Do połowy października w wybranych kabinach telefonicznych w stolicy będzie można nie tylko porozmawiać, ale również wysłuchać muzyki regulowanej słońcem, wiatrem oraz wysokością wody w Wiśle, przeczytać fragmenty książki, a także zrelaksować się przy akompaniamencie śpiewu ptaków. Telekomunikacja Polska udostępniła 11 kabin na festiwal miejskiego dizajnu organizowany przez stowarzyszenie artystów miejskich.
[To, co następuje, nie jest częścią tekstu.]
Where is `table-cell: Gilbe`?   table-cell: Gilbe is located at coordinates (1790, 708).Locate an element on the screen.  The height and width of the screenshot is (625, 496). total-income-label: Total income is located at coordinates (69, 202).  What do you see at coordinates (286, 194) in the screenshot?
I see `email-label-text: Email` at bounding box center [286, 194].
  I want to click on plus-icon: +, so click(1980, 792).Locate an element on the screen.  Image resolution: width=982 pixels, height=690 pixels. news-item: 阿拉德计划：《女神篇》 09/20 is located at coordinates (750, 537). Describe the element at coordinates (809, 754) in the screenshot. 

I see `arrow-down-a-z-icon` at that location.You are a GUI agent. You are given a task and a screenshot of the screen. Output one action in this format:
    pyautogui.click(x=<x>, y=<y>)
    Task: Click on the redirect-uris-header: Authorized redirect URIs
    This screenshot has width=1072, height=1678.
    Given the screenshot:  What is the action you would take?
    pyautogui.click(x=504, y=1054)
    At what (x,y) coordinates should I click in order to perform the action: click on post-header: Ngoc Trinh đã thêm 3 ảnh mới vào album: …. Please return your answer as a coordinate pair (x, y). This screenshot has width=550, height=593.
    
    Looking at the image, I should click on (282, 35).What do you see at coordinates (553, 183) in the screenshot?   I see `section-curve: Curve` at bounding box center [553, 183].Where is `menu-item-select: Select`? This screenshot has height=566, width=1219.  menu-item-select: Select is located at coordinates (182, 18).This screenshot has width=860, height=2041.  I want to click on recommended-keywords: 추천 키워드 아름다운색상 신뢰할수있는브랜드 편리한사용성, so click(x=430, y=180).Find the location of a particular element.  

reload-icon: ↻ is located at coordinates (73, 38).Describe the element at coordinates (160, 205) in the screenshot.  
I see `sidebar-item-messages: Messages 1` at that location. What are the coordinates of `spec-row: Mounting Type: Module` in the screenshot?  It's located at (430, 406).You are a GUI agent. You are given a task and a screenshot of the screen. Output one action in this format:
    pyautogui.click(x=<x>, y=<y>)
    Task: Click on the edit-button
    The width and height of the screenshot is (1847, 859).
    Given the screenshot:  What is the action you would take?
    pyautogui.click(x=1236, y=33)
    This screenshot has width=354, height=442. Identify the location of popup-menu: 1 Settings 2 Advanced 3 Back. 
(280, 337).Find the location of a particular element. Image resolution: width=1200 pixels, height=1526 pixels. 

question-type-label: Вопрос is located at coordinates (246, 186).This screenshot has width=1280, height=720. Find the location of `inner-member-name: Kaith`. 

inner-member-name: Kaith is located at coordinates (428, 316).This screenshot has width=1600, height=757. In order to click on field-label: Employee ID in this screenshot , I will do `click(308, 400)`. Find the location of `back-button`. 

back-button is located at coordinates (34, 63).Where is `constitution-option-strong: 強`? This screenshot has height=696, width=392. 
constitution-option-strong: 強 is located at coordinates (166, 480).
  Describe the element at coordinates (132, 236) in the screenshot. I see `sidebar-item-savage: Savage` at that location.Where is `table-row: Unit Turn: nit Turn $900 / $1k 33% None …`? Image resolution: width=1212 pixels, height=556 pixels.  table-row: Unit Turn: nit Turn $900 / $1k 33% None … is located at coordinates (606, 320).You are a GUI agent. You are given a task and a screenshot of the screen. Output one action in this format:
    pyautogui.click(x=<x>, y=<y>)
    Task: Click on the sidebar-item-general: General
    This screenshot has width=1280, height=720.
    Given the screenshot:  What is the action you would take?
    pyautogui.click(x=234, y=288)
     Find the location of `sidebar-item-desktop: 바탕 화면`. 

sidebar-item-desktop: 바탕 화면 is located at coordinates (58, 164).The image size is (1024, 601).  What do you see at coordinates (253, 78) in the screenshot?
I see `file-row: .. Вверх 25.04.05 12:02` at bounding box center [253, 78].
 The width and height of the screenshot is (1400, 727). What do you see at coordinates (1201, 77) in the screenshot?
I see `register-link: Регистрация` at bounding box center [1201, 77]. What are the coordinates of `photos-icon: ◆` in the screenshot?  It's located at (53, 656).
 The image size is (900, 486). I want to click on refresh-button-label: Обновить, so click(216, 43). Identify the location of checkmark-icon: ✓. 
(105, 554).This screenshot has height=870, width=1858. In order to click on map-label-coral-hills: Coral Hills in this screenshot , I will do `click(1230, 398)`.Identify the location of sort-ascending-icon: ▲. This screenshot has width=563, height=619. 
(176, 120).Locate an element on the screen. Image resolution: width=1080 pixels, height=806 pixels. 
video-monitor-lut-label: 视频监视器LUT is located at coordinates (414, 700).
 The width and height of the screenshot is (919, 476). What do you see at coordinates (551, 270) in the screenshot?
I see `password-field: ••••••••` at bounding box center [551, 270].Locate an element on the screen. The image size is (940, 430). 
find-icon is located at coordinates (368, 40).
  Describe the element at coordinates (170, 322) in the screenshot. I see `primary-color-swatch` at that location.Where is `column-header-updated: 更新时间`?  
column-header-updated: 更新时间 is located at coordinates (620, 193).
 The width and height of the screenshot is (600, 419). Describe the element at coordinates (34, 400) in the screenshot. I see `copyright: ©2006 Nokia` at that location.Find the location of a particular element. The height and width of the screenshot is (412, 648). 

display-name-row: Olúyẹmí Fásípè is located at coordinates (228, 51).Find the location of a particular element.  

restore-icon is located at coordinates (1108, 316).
W Warszawie jest blisko 2 tysiące kabin telefonicznych. Tylko w sierpniu dzwoniono z nich ponad 250 tys. razy. W wielu miastach europejskich budki telefoniczne pełnią obecnie inne funkcje poza podstawową, np.: mieszkańcy Somerset mogą udać się do budki telefonicznej i pozostawić książki, które przeczytali lub wymienić je na inne.
Warszawscy artyści zaadoptowali kabiny na potrzeby projektów dizajnerskich czyniąc z nich miejską galerię. Do udziału w festiwalu Stowarzyszenie z Siedzibą w Warszawie, zrzeszające artystów miejskich, zaprosiło artystów reprezentujących różne dziedziny sztuki: architektów, muzyków, artystów wizualnych, a nawet pisarzy.
– Zależało nam na znalezieniu sposobu na kontakt przechodniów z estetyką i kulturą wizualną bez nadmiernego bombardowania treścią. Artyści podjęli wyzwanie poprzez grę konwencją, skojarzeniem i formą – mówi Edyta Ołdak, szefowa Stowarzyszenia.